*Problem to solve:* Starting at the line that contains "Image resolution: width=1316" and continuing through the end of the items, write each item as a row in a two-column CSV with the columns instruction and response. Put the item's text and its answer each in a single quoted field, replace line breaks with spaces, and omit the pictures.

*Exercise materials:*
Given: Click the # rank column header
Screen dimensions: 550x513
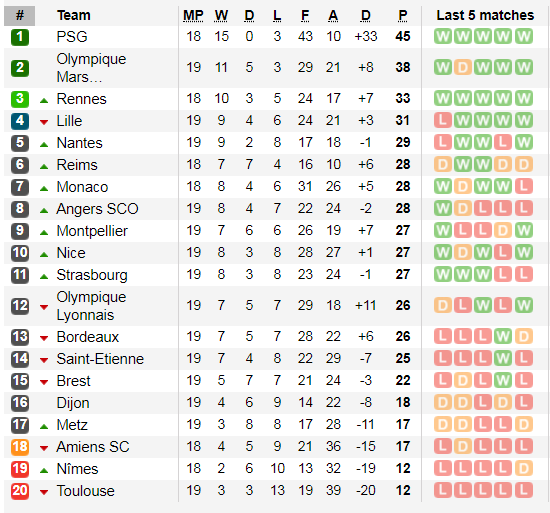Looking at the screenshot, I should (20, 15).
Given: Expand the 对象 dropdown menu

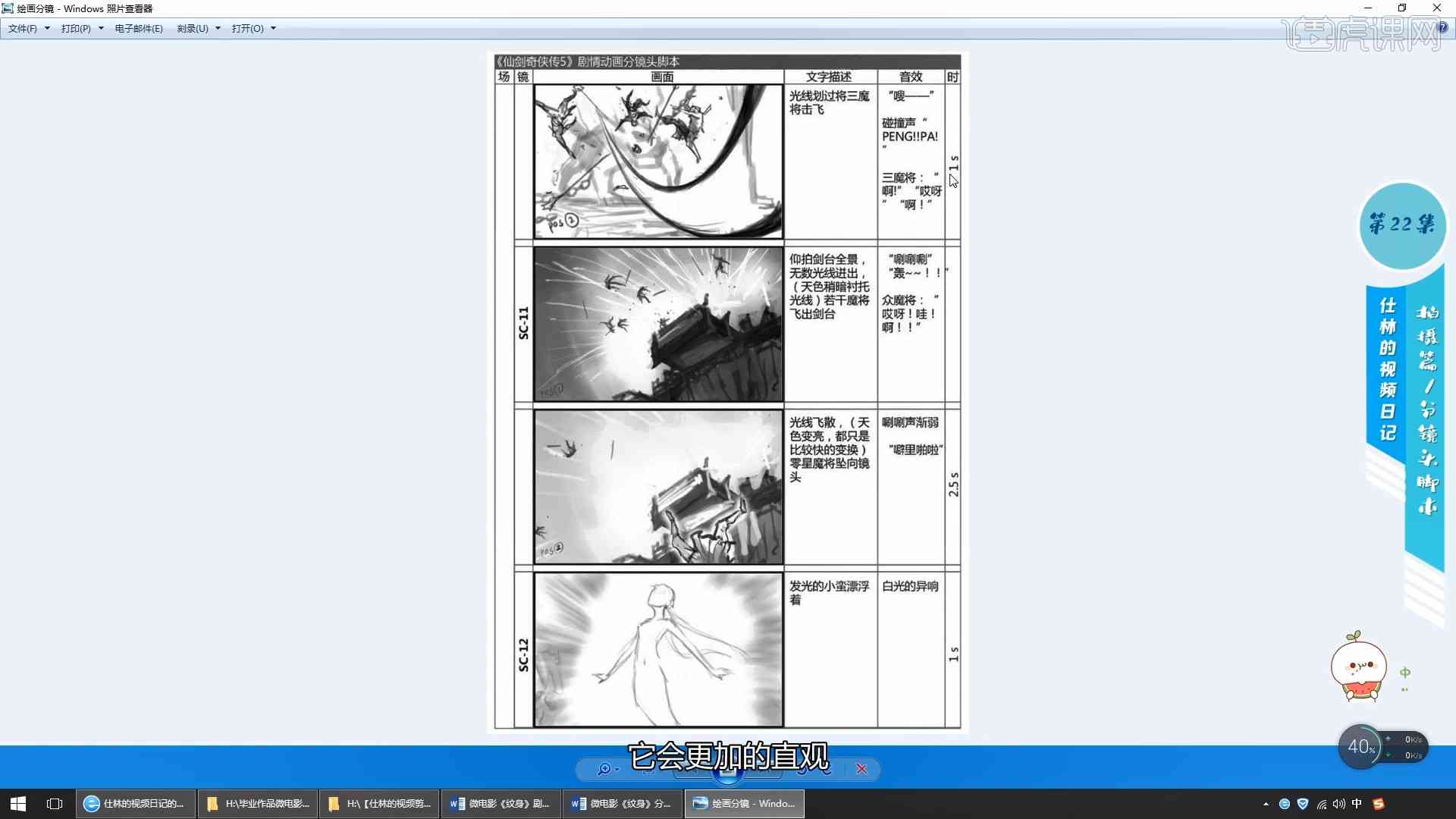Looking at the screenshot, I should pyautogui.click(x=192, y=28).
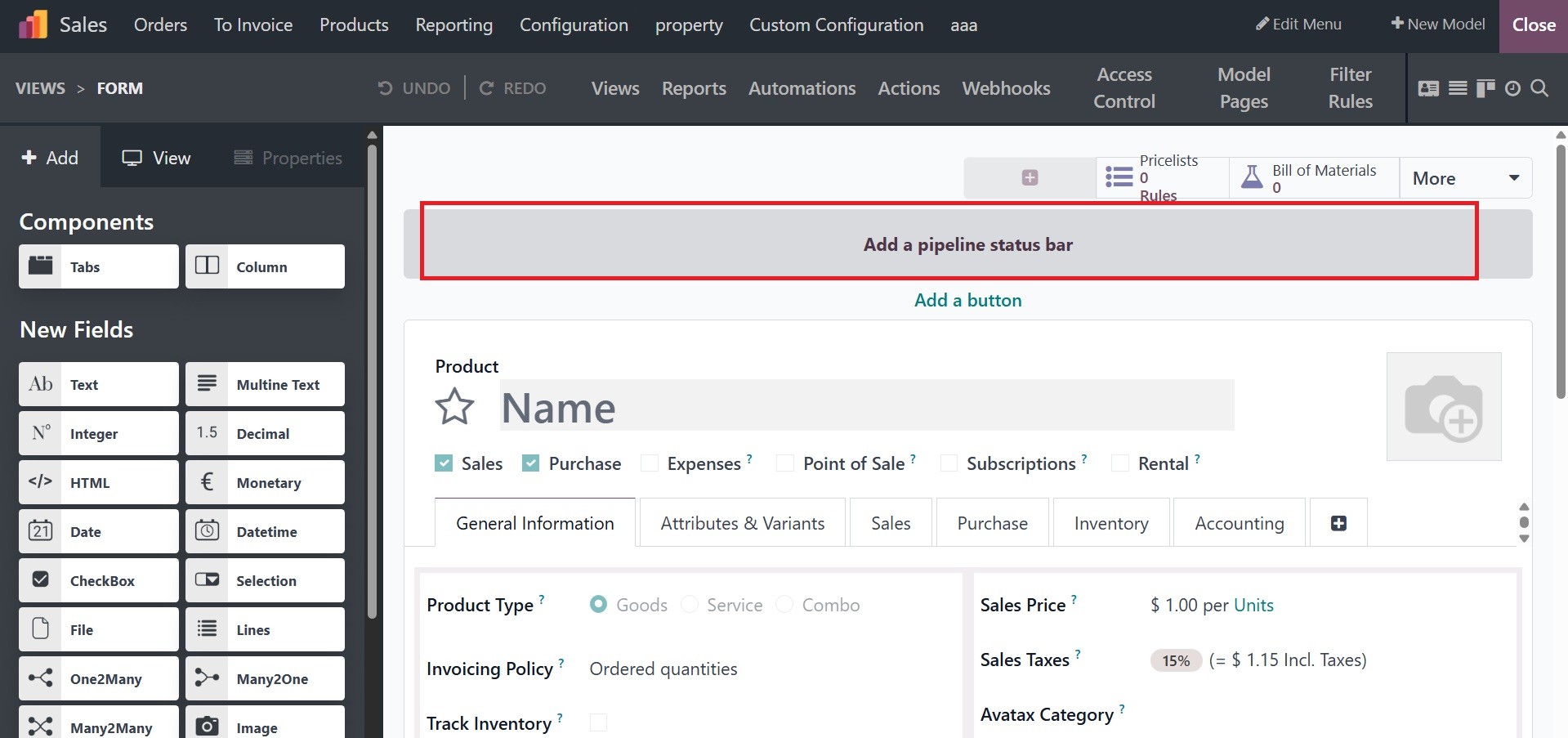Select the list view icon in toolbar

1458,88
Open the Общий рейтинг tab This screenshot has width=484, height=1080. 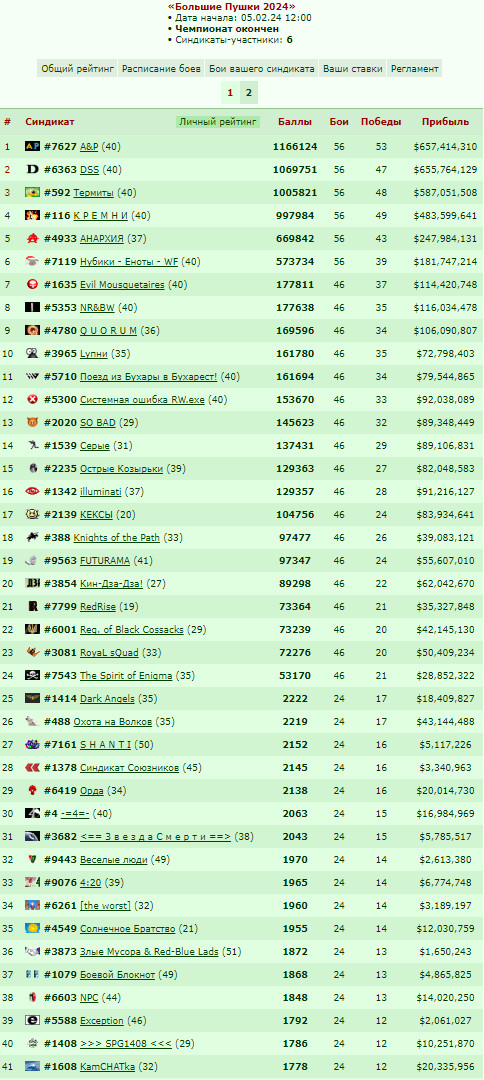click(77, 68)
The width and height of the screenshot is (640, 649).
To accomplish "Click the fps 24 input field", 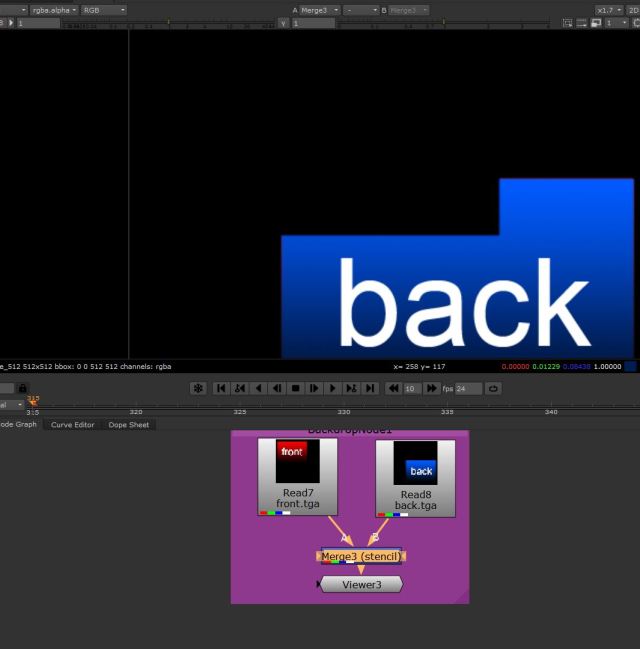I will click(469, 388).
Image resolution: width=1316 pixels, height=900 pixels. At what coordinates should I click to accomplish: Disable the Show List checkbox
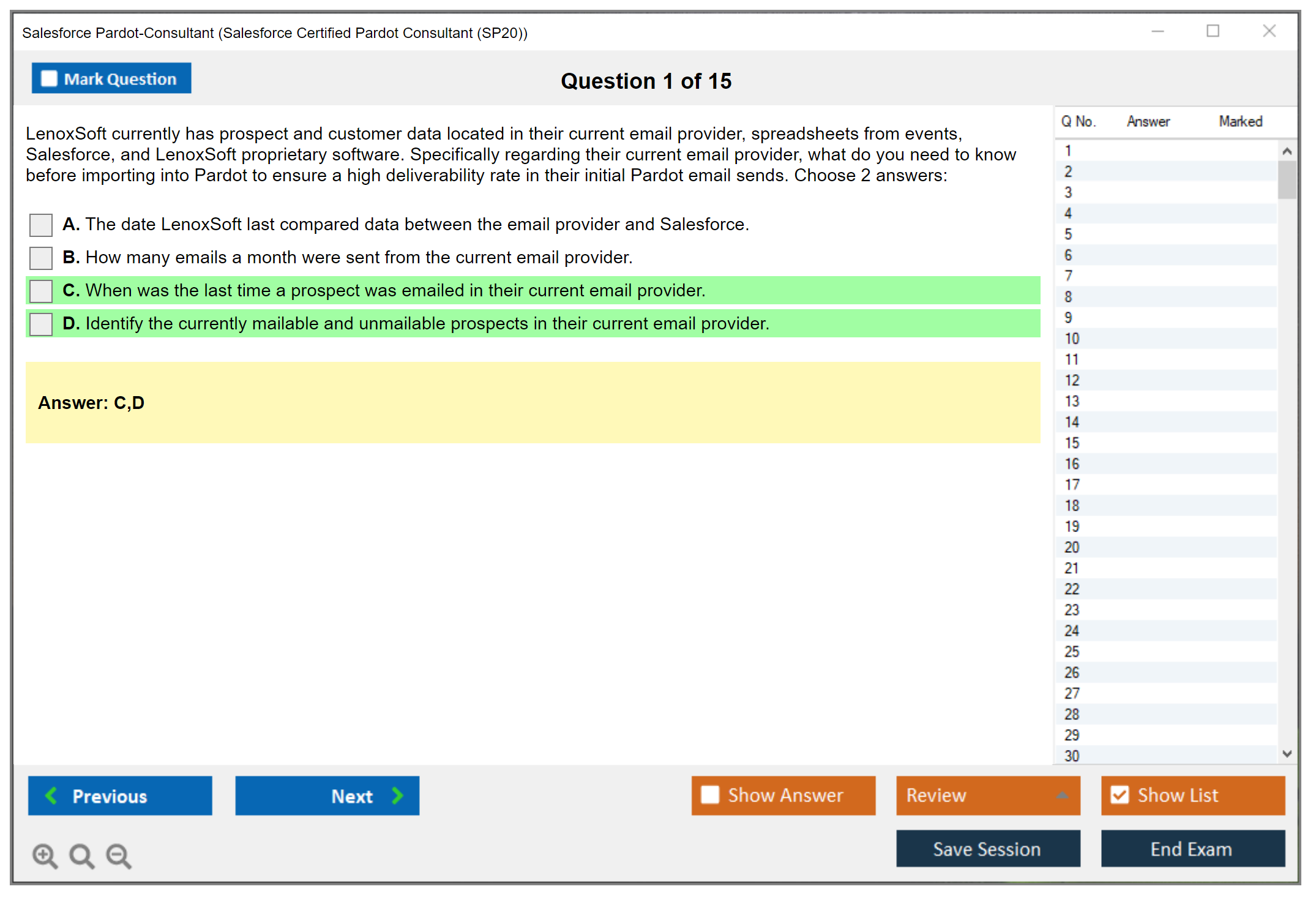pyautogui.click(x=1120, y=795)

*Solution for this problem:*
instruction,response
"Image resolution: width=1316 pixels, height=900 pixels. At what coordinates should I click to accomplish: Disable the Show List checkbox","pyautogui.click(x=1120, y=795)"